Du côté de la mobilité verte, il faut mettre fin à la voiture thermique, passer à l’électrique, engager la R&D pour généraliser l’hydrogène pour les camions, le train, le transport fluvial et les porte-conteneurs. Plutôt que remettre 15 milliards dans l’aéronautique et 8 dans l’automobile sans condition. Si l’Etat s’instituait employeur en dernier ressort et finançait la reconversion des salariés de Renault, il leur offrirait un avenir.

Evidemment cela va coûter de l’argent, mais une fois qu’on a compris que la dette publique n’est pas le véritable problème, beaucoup de choses deviennent possibles.

Q: Comment financer cette transition?

R: Le gouvernement a mis 300 milliards d’euros de garanties publiques depuis le début de la pandémie. Nous avions fait le calcul pour le précédent gouvernement: pour la rénovation des bâtiments publics, l’Etat a juste besoin de mettre sa garantie et les banques financent. C’est 12 milliards de garanties par an sur trois ans. Comparés aux 300 milliards, ce n’est pas grand chose.

Aujourd’hui, mutualiser la dette publique à 750 milliards au sein de l’UE c’est un premier pas, mais insuffisant. Et comment rembourser? Il faudrait une ressource fiscale européenne: taxe carbone aux frontières de l’Europe, sur les transactions financières, ou sur les Gafam.

(En attendant), je plaide pour annuler les dettes publiques détenues par la Banque centrale européenne (BCE). Cela fait 2.400 milliards d’euros pour la zone euro, 420 pour la France, 350 pour l’Italie. La dette italienne c’est 160% du PIB: ils sont sur la trajectoire grecque. La différence est que la Grèce c’était 3% du PIB de la zone euro, et que l’Italie en est la troisième économie. Rome n’acceptera pas ce qu’on a fait subir à Athènes, et sortira de la zone euro avant.

Ce qui est en jeu? Rien moins que sauver le projet européen.

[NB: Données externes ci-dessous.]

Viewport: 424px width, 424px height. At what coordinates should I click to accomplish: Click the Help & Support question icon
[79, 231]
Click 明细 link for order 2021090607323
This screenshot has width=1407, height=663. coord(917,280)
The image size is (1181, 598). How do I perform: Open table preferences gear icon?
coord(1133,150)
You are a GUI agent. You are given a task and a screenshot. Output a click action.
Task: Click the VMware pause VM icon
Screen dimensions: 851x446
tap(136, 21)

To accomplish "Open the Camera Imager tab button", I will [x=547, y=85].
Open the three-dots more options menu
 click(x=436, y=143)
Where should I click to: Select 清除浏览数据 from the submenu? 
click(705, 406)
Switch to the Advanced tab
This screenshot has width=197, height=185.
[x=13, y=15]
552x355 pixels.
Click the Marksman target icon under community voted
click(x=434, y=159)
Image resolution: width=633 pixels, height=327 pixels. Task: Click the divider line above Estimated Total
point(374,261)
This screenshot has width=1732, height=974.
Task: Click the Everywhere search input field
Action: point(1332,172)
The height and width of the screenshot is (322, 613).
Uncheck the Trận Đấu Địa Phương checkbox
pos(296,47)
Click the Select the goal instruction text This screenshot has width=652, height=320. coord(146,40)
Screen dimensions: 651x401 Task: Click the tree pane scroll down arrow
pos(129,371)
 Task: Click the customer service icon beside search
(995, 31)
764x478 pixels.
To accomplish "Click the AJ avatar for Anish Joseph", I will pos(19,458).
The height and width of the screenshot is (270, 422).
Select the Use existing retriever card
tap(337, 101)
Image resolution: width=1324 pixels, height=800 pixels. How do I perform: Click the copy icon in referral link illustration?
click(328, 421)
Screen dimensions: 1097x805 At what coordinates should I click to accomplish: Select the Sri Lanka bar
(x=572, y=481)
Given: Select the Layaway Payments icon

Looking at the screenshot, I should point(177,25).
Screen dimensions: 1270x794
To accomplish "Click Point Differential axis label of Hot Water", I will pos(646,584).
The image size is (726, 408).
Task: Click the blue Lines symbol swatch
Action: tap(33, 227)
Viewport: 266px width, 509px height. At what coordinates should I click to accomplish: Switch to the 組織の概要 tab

Q: Que répondez-vous à ceux qui disent que vouloir annuler la dette relève de la « pensée magique »?

R: Je l’interprète comme le fait que cela fait peur car c’est possible: quand les citoyens auront compris qu’on n’a pas besoin d’austérité, il sera beaucoup plus difficile de la leur faire accepter.

On me répond que cela créerait des fonds propres négatifs à la BCE. C’est vrai, mais une banque centrale n’a pas besoin de fonds propres pour fonctionner. On me dit +as-tu pensé à la colère des marchés financiers?+ Mais les marchés sont inefficients et irrationnels! Peut-être les investisseurs comprendront-ils que c’est le seul moyen de sauver la zone euro et qu’ils ne sont aucunement lésés: la dette a déjà été payée auprès du secteur privé puisque la BCE l’a rachetée à des banques.

(Au lieu de quoi) nous allons avoir en France un tout petit plan ridicule et de l’austérité budgétaire, et donc une dépression majeure. Et des gilets jaunes nous allons passer aux gilets rouges, avec une violence sociale accrue, une colère des petites et moyennes entreprises, et une répression policière encore plus dure.